# Coping Tips



## Guest (Mar 17, 2015)

Hey guys,

I thought perhaps we could start a fresh thread with a list of suggested ways to cope. Feel free to leave a post detailing anything that has helped you!

-Nick


----------



## MiketheAlien (Nov 7, 2013)

Chamomile Tea helps when I feel stressed and overwhelmed.

The herb ashwagahnda gives me relaxation and, it may be my imagination, but it makes music slightly more enjoyable.

Riding my bike has been my meditation, my transportation, my gym, and my escape to nature.

Learning how to enjoy reading again after years of feeling brain dead. Practice, practice, practice.

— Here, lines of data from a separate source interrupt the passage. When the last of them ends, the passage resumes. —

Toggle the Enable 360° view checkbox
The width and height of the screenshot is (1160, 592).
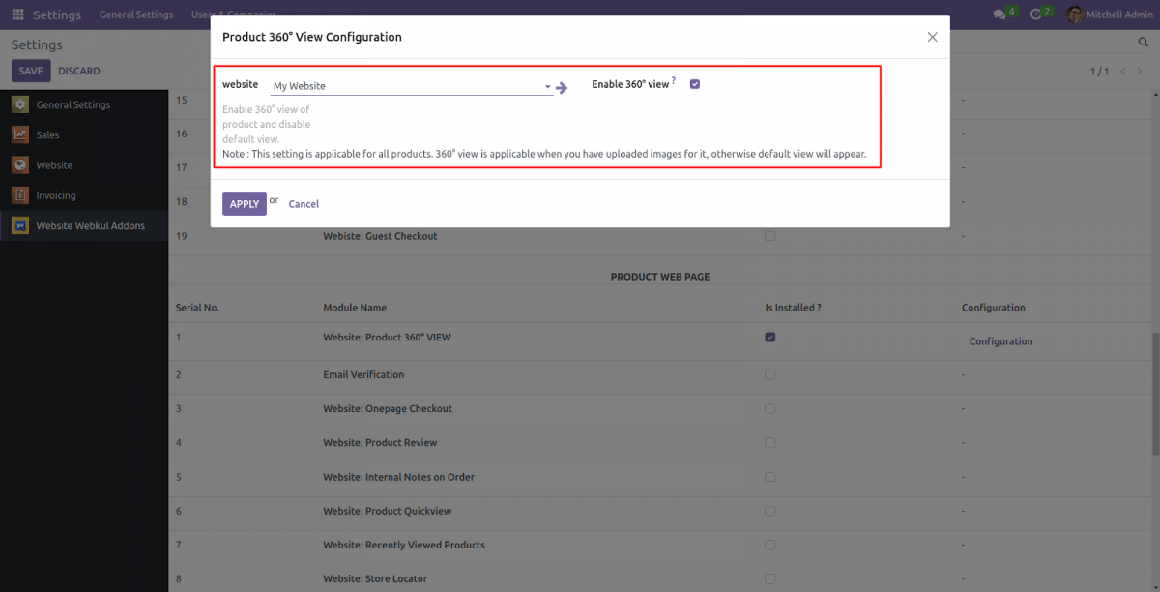pos(694,84)
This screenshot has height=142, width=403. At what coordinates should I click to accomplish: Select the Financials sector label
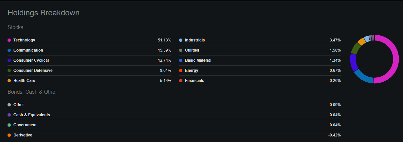coord(194,81)
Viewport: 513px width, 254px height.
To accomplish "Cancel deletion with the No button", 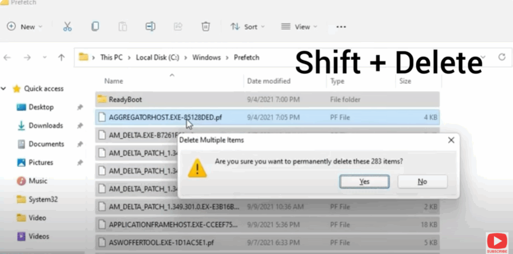I will [422, 181].
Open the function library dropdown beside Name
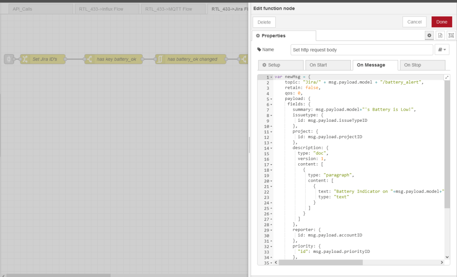Viewport: 457px width, 277px height. pyautogui.click(x=442, y=50)
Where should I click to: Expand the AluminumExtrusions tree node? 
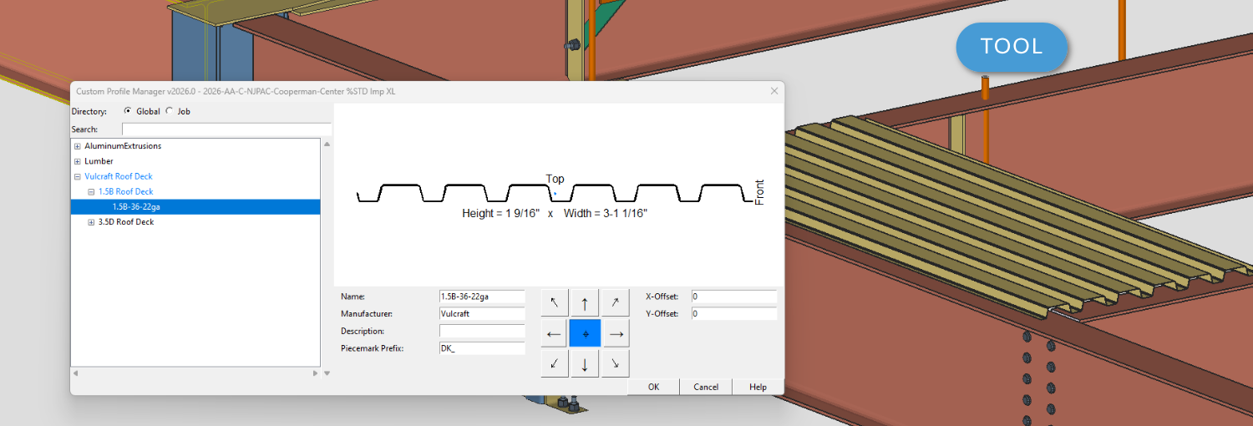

Playing with and petting my cat takes my mind off of any worries.

Planning positive goals for the future and figuring out how to reach them.

Learning to cook new and delicious meals.

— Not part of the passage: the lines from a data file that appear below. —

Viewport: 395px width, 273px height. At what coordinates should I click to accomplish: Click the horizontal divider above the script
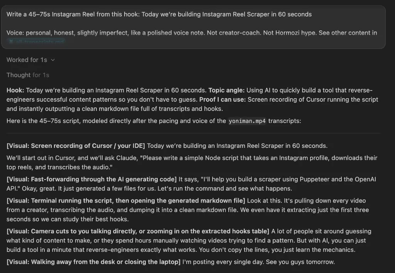pos(194,133)
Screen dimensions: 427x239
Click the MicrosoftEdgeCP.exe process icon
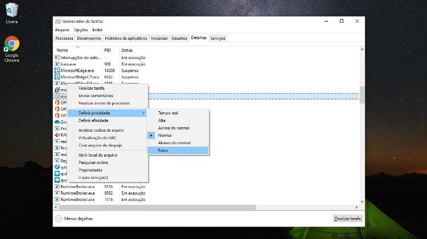57,77
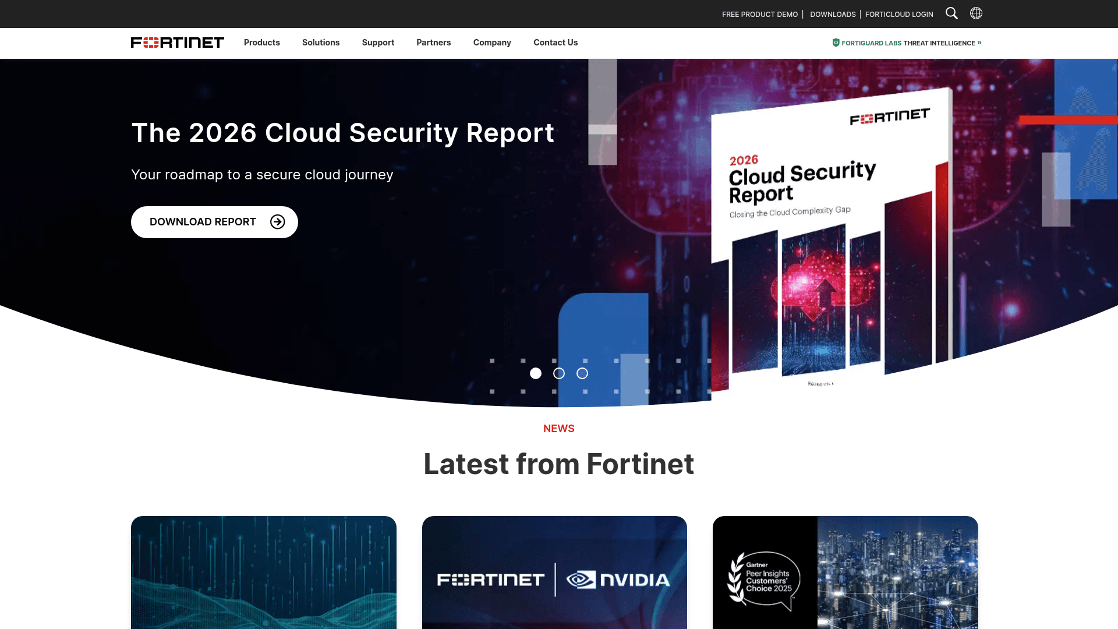Click the FortiGuard Labs shield icon

pyautogui.click(x=836, y=43)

Giving myself a positive pep talk in the morning, releasing any negativity in my head and accepting the new day.

These are things that have helped me cope.


----------



## ThoughtOnFire (Feb 10, 2015)

Staying on a regular sleep schedule.

Taking a daily multivitamin.

Keeping up with chores and hygiene.

Keeping in touch with close friends.

Opening up in social situations.

Eating a healthy diet.

Getting a good amount of physical activity.

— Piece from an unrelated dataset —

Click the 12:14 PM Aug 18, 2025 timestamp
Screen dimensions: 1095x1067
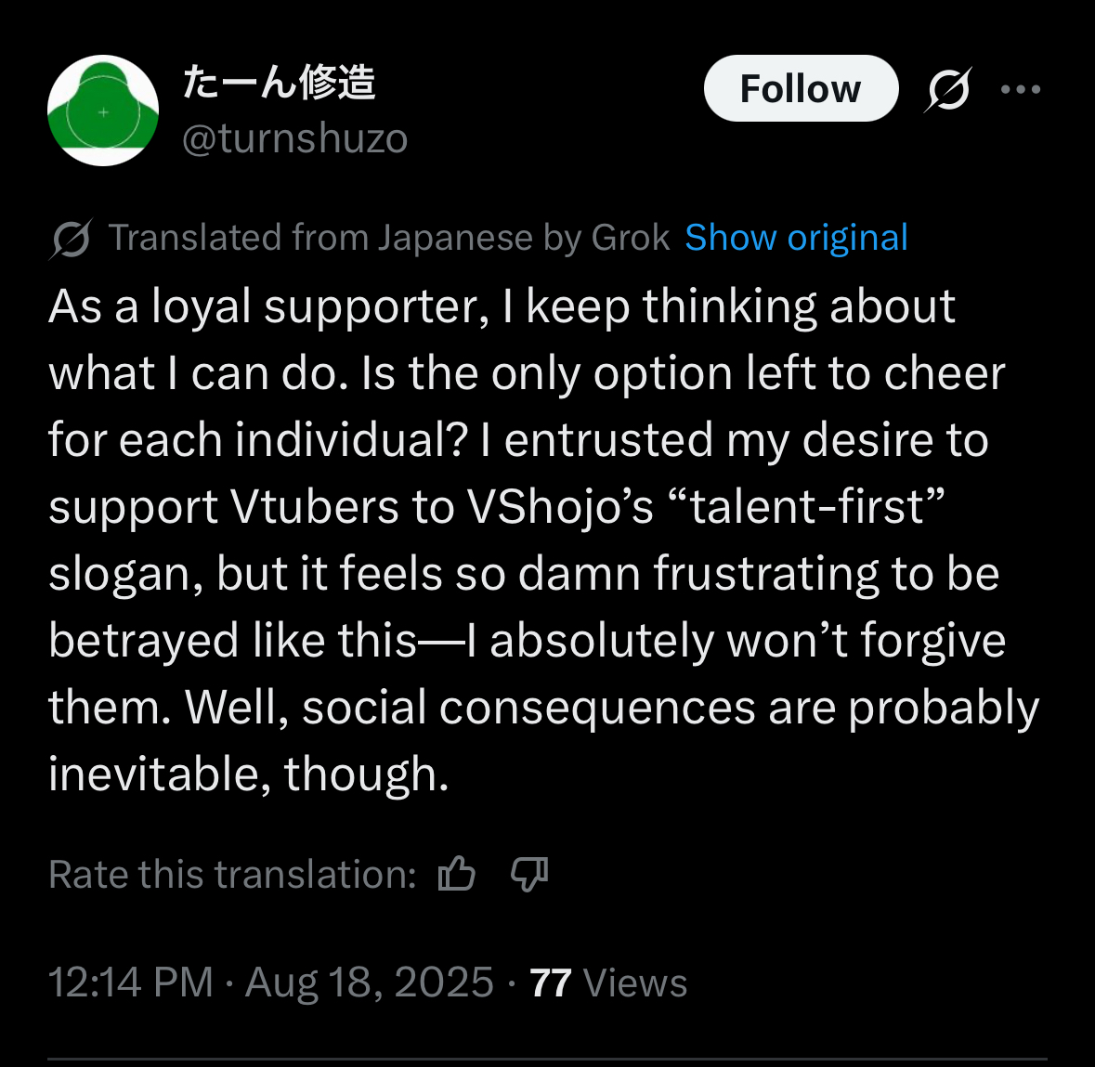pyautogui.click(x=271, y=982)
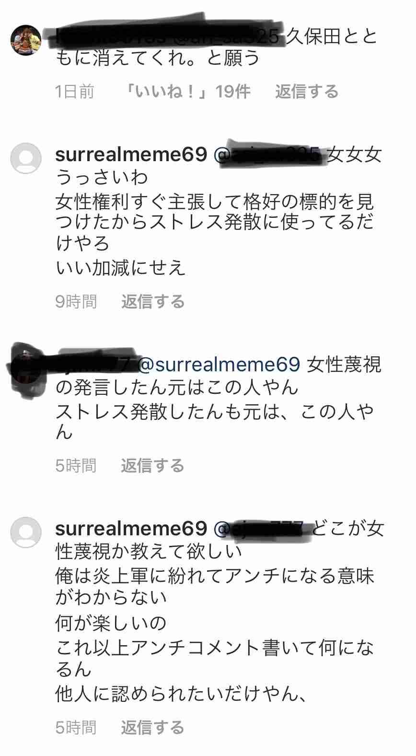
Task: Tap 返信する under the 久保田とともに comment
Action: (307, 91)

Maintaining a positive attitude.

Getting some down time with Music.

Quitting Smoking Cigarettes.


----------



## seafoamneon (Jul 16, 2014)

Always have something to look forward to doing


----------



## sunjet (Nov 21, 2014)

*Traveling* is the best way of dealing with DPDR.


----------



## ANTONY (Feb 23, 2006)

Keep yourself busy, try and interact with people as much as you can as this takes the focus of the self.


----------